C'est en utilisant conjointement deux télescopes spatiaux détectant les rayons X : XMM-Newton (pour les rayons X à basse énergie) et le tout nouveau NuStar (pour les rayons X plus énergétiques) que des astrophysiciens américains et européens ont réussi à démontrer que l'observation du spectre X permettait de remonter à la vitesse de rotation du trou noir observé.
Ils se sont intéressé au centre de la galaxie NGC 1365 et surtout à son trou noir supermassif central, qui émet de grosses quantités de rayons X.

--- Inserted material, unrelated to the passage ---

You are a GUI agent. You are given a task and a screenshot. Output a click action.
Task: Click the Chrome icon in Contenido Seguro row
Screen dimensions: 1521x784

Dans le spectre de rayonnement X issu d'un élément particulier accéléré à grande vitesse dans le disque d'accrétion du trou noir, le fer pour le nommer, il était observé une distorsion importante à basse énergie. Deux modèles étaient en compétition pour expliquer le phénomène : soit de gros nuages de gaz à proximité du trou noir produisaient la distorsion des rayons X observée, ou bien c'était directement le champ gravitationnel très intense du trou qui était à l'origine de la distorsion dans le spectre.
Illustration des deux modèles en compétition avant l'avancée décisive de NuStar (NASA/JPL/Caltech) |
XMM-Newton seul ne permettait pas de trancher la question, mais l'observation à plus haute énergie grâce à NuStar a levé définitivement le doute : les nuages de gaz n'y sont pour rien! Les données de NuStar montrent clairement (du fait de l'existence d'un excès de rayons X à haute énergie) que la distorsion du spectre X du fer est due au champ gravitationnel intense.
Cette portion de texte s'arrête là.